LGPD: How does working from home impact the protection of personal data?
The year 2020 was quite challenging for everyone and it could not be different for professionals in the information security field. The new coronavirus (SARS-CoV2) crisis forced companies to have their employees work remotely — which not only required investments in new IT infrastructure (including contracting VPN solutions), but also demanded a complete restructuring of the security policies in light of this new reality.
This scenario became even more complex when the long-awaited General Data Protection Law (LGPD) went into effect. Although this legislation was unquestionably welcomed by the Brazilian population, we can say that it came at a time when the already overwhelmed decision-makers had to then deal with the structural changes required to ensure the cybersecurity of their enterprises. If adapting to the LGPD was already a challenge, just imagine how working from home complicated this situation even more.
And that's exactly the question that many of us are asking ourselves right now: how can we ensure compliance with the law when our employees are spread across cities, states, countries, or even the world? How to ensure that everyone is following best practices to prevent sensitive information leaks?
A "household accident"
We must remember that, no matter how a company makes ethical and correct use of its consumers' personal data, it relies on the employees to responsibly perform their duties. Let's imagine, for example, a telemarketing agency, which is currently operating 100% remotely. Each processing agent has access to the corporate system, which, in turn, has millions of Brazilian records. How to ensure that this agent will not put these records at risk?
When working from home, many of these professional use their personal devices (notebooks, tablets, and/or smartphones) to access, view and process data that belong to the company. Quite often, these devices may not have the same level of protection as IT-approved equipment — they may have outdated operating systems, malicious applications installed on them, or employees may even be using insecure home networks (after all, there are very few people who change their routers’ factory passwords).
Improper exposure of data may sometimes even be unintentional — an employee may print sensitive information and another person living in their home (either a family member or a visitor) may end up viewing it.
Nothing can replace the human link
It is because of these factors that investing in awareness raising programs has become more critical than ever. Employees need to know the threats they are exposed to in the home environment, abide by the company's access policies and use all the appropriate protection software, without neglecting the proper security practices that would be employed if they were at the office.

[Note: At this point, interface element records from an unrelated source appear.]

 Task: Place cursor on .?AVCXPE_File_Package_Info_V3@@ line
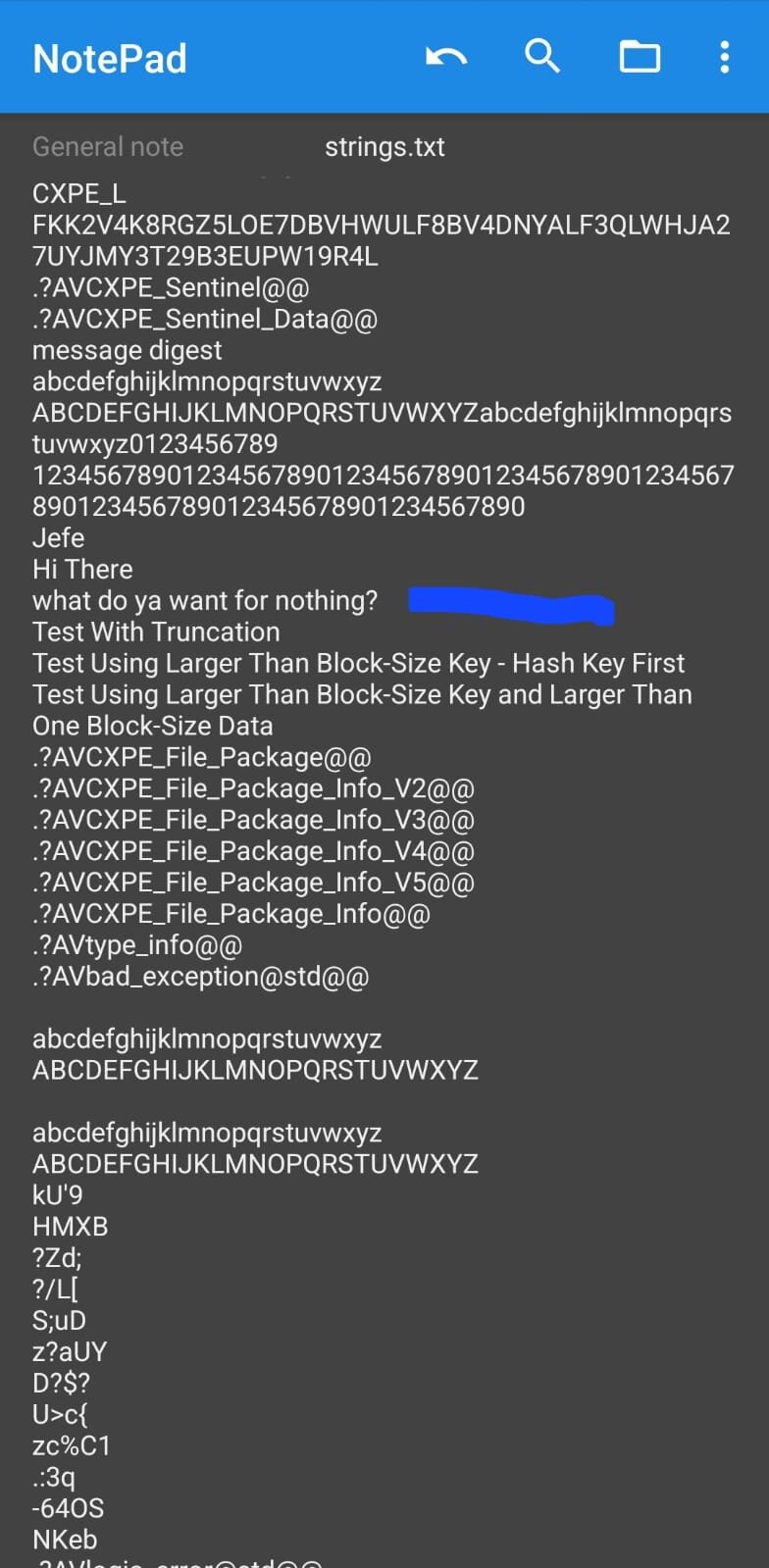click(253, 820)
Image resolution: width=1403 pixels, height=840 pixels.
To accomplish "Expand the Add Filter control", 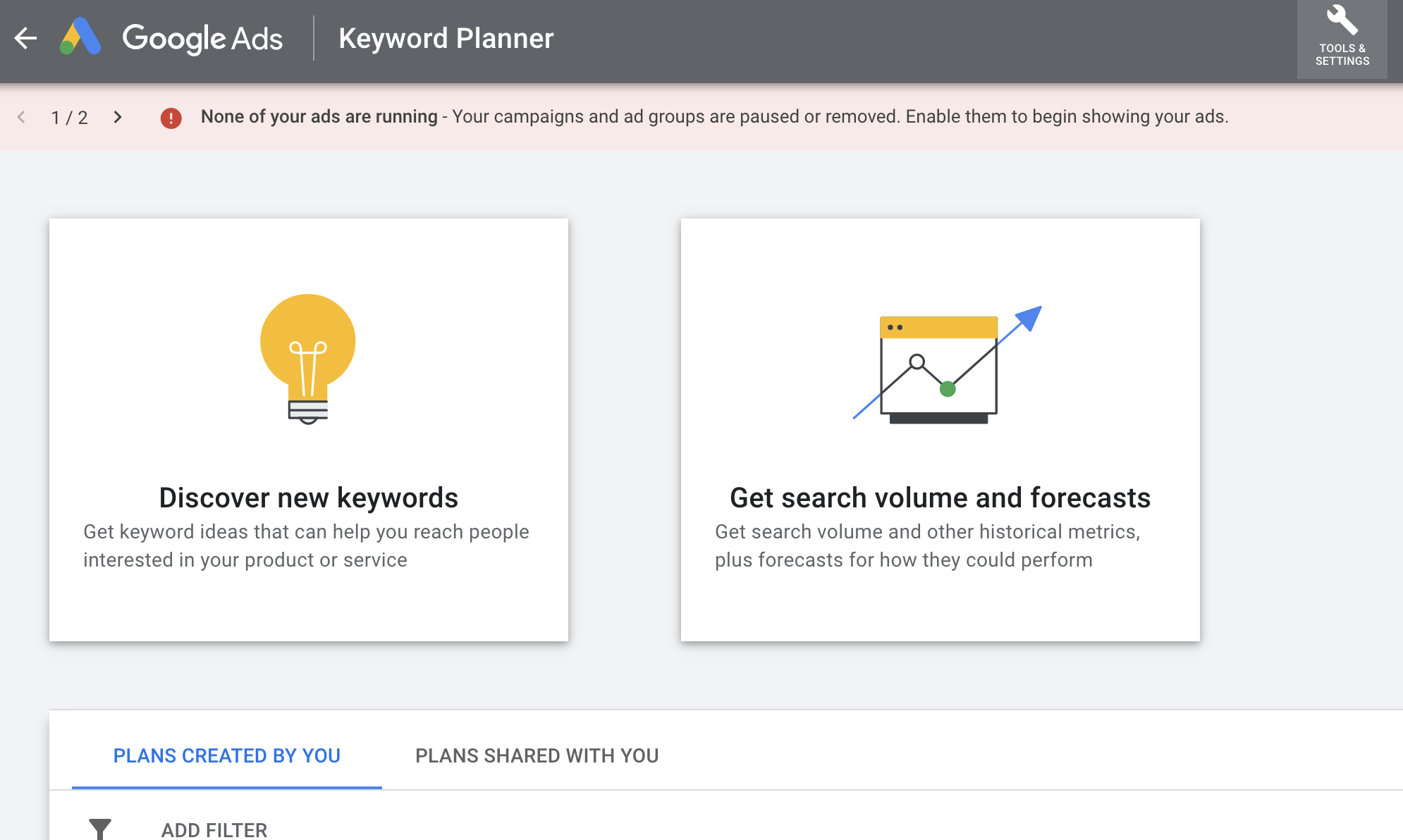I will (214, 829).
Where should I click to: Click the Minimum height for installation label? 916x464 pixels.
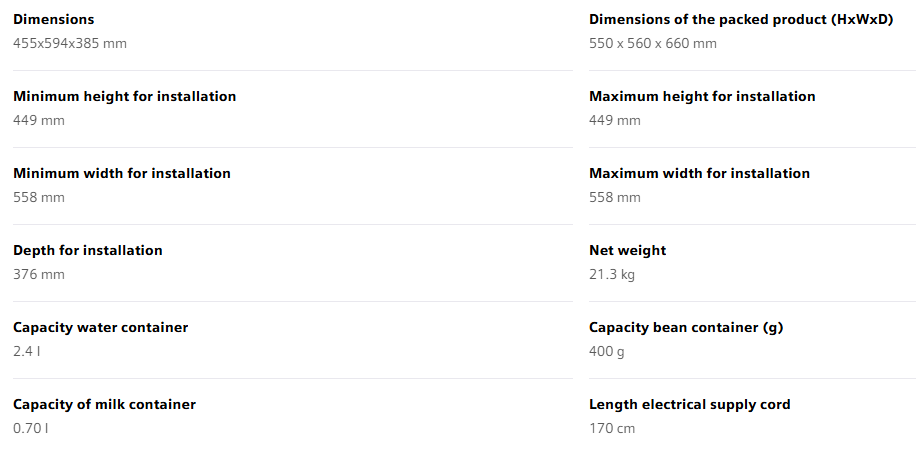coord(125,97)
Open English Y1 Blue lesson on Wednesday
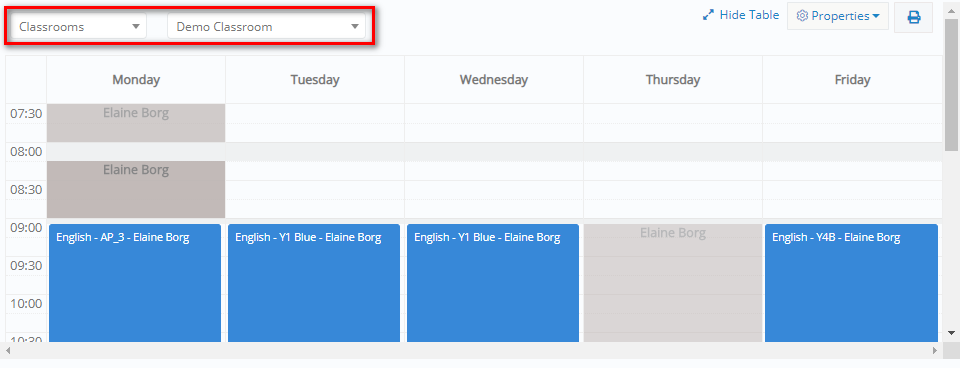The image size is (960, 368). [x=493, y=283]
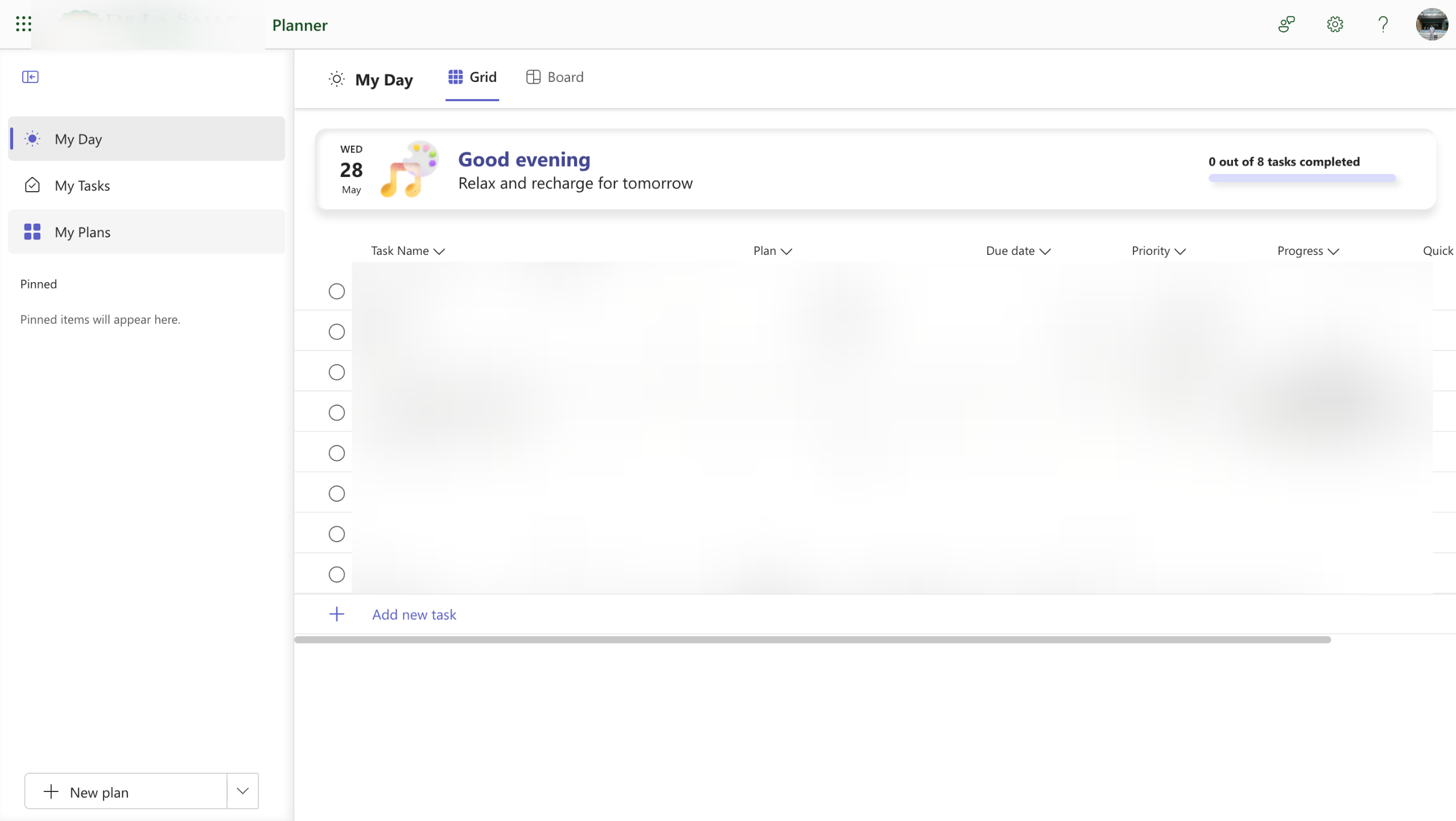Select the My Tasks navigation item
Viewport: 1456px width, 821px height.
[x=83, y=185]
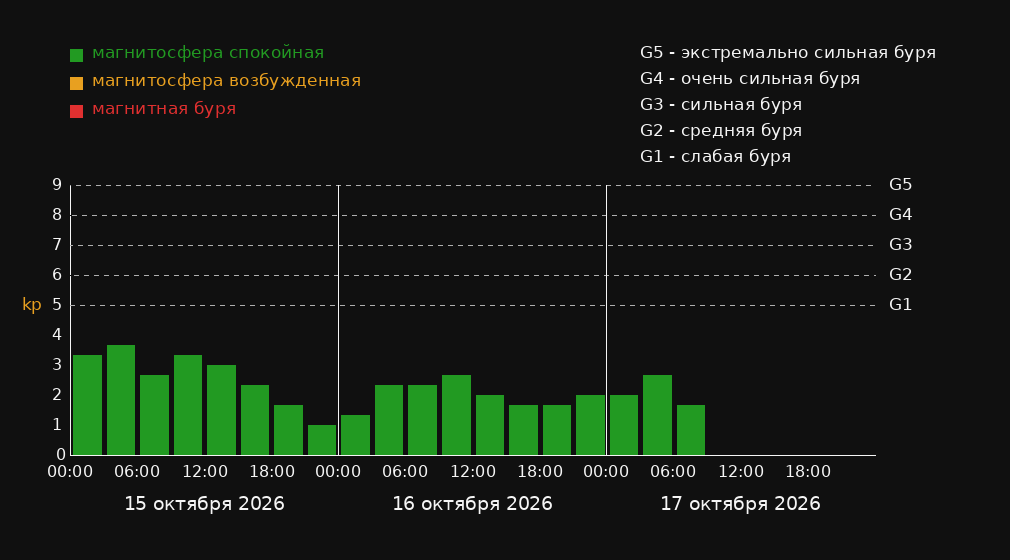
Task: Click the last green bar on 17 October
Action: pyautogui.click(x=691, y=430)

The market has now started to offer a series of solutions that address the potential risks of remote work (including virtual zero-trust environments, which act as an intermediary between the device and corporate applications to constantly verify user identity based on a variety of factors and behavioral analyses). However, the human being will always be the most important link. Do you want to ensure compliance with the LGPD? Then invest in the education of your employees!